The natural environment includes geographical and ecological factors that affect business operations. These factors include the availability of natural resources, weather and climatic conditions, geographical location, topographical factors, etc. Business is greatly influenced by the nature of the natural environment. For example, sugar factories are only built in places where sugarcane can be grown. Business efficiency is always considered better if the production unit is established near the sources of inputs. Moreover, government policies to maintain ecological balance, conserve natural resources, etc. add more responsibility to the business sector.
Tourism not only contributes to climate change, but is also affected by it. Climate change can increase the severity and frequency of storms and extreme weather events, which can have a devastating impact on tourism in affected areas. Some of the other impacts the world is experiencing as a result of global warming include drought, disease, and heatwaves.

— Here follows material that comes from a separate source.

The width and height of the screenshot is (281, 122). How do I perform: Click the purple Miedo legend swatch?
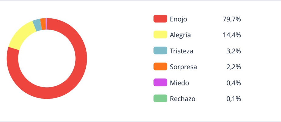pos(160,83)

These negative impacts can drive tourists away from vacation destinations. Global warming can cause:
Less snowfall at ski resorts means a shorter ski season in the Alpine regions. In hot regions like Asia and the Mediterranean, tourists stay away because of the intense heat, and for fear of illness and lack of water.
Damage to vulnerable ecosystems such as tropical forests and coral reefs is caused by rising temperatures and less rainfall. The major risk to coral reefs is bleaching, which occurs when corals are stressed by rising temperatures, high or low salinity, poor water quality, and increased suspended sediment. These conditions cause zooxanthallae (single-celled algae that produce the colors in corals) to leave the coral. Without the algae, the coral turns white, or “bleachs,” and quickly dies (Hall 2001).
The report on Vietnam tourism by the Ministry of Culture, Sports and Tourism (2009 - 2015) shows that the ecological environment in Vietnam is considered to be relatively pristine, with high biodiversity. However, in recent years, due to the impact of industrialization , rapid growth, unplanned development, and lack of vision, the quality of the ecological environment has declined. In addition , climate change has increasingly shown unusual and unpredictable signs : rising sea levels, high tides in coastal areas, the Red River Delta, and the Mekong River Delta; strong storms and tornadoes ; extreme hot and cold temperatures (snow in Ha Giang, Lao Cai, Lang Son)... are factors of concern that require the tourism industry to have measures to prepare capacity to adapt , minimize negative impacts, and proactively receive positive impacts.
Therefore, the hypothesis is:
H7: Good natural environmental factors have a positive impact on the business activities of tourism enterprises.